Dream to Manipulate: Compositional World Models Empowering Robot Imitation Learning with Imagination
Leonardo Barcellona, Andrii Zadaianchuk, Davide Allegro, Samuele Papa, Stefano Ghidoni, Efstratios Gavves
TL;DR
The paper tackles the brittleness of traditional world models in robotics by introducing an explicit, compositional, object-centric framework. DreMa builds a learnable digital twin $\mathcal{M}= ( \mathcal{O}_t, \mathcal{A}_t, D, \mathcal{T})$ using object-centric Gaussian Splats and a physics engine to render imagined futures and predict action consequences. It then leverages equivariant transformations to generate high-quality, novel demonstrations from a small set of originals, enabling one-shot and few-shot imitation learning that generalizes across task variations and object configurations. Empirical results in simulation and on a real Franka Panda robot show improved accuracy, robustness, and data efficiency, including a notable one-shot learning demonstration, highlighting the practical impact of combining explicit world models with learnable digital twins for robotic manipulation.
Abstract
A world model provides an agent with a representation of its environment, enabling it to predict the causal consequences of its actions.

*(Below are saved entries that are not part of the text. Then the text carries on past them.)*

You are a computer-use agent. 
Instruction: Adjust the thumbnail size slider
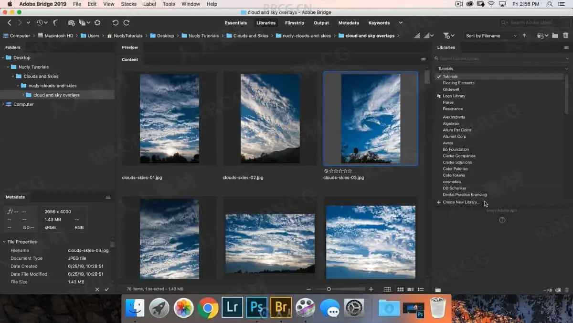click(x=329, y=289)
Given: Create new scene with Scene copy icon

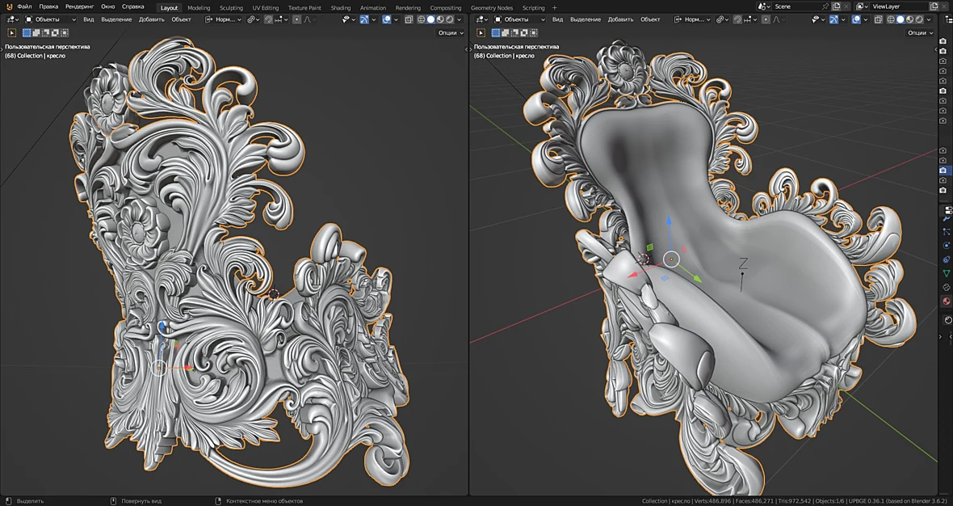Looking at the screenshot, I should click(837, 6).

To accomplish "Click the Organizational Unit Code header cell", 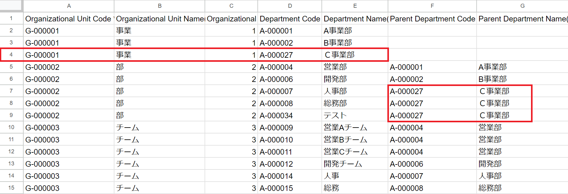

Current world models typically cannot directly and explicitly imitate the actual environment in front of a robot, often resulting in unrealistic behaviors and hallucinations that make them unsuitable for real-world robotics applications. To overcome those challenges, we propose to rethink robot world models as learnable digital twins. We introduce DreMa, a new approach for constructing digital twins automatically using learned explicit representations of the real world and its dynamics, bridging the gap between traditional digital twins and world models. DreMa replicates the observed world and its structure by integrating Gaussian Splatting and physics simulators, allowing robots to imagine novel configurations of objects and to predict the future consequences of robot actions thanks to its compositionality. We leverage this capability to generate new data for imitation learning by applying equivariant transformations to a small set of demonstrations. Our evaluations across various settings demonstrate significant improvements in accuracy and robustness by incrementing actions and object distributions, reducing the data needed to learn a policy and improving the generalization of the agents. As a highlight, we show that a real Franka Emika Panda robot, powered by DreMa's imagination, can successfully learn novel physical tasks from just a single example per task variation (one-shot policy learning). Our project page can be found in: https://dreamtomanipulate.github.io/.